[Data for this exercise]
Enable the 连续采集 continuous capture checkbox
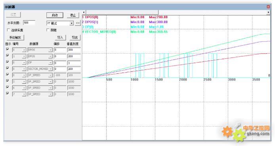The image size is (275, 146). 8,30
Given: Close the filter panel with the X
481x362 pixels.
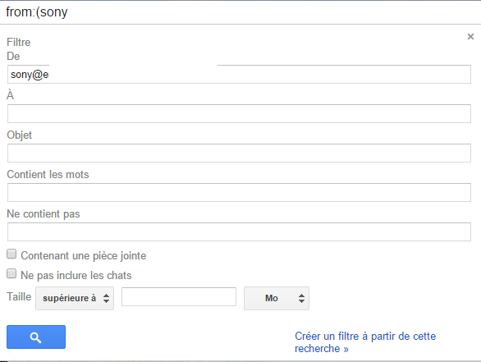Looking at the screenshot, I should pos(470,37).
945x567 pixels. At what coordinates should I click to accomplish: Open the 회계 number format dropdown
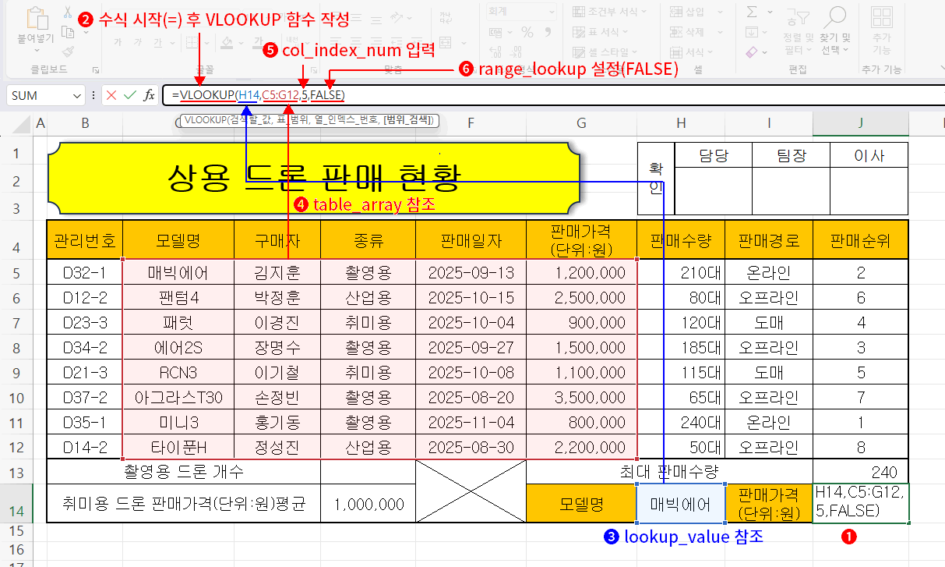tap(552, 12)
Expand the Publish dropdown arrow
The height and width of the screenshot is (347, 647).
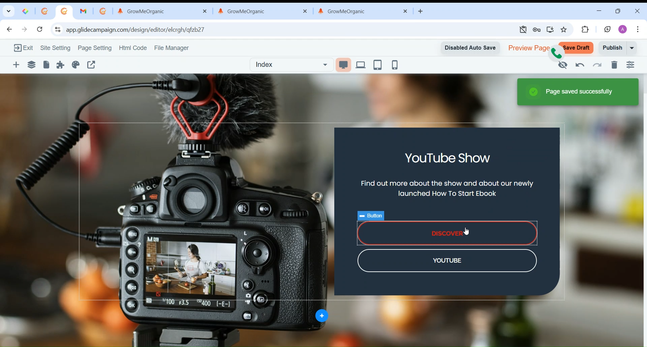633,48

[Brief] Would you return the material above exactly, apart from its pictures?

[Solution]
Enable the 连续采集 continuous capture checkbox
The image size is (275, 146). 8,30
Given: Close the filter panel with the X
481x362 pixels.
Looking at the screenshot, I should pos(470,37).
945x567 pixels. At what coordinates should I click to accomplish: Open the 회계 number format dropdown
tap(552, 12)
Expand the Publish dropdown arrow
The height and width of the screenshot is (347, 647).
633,48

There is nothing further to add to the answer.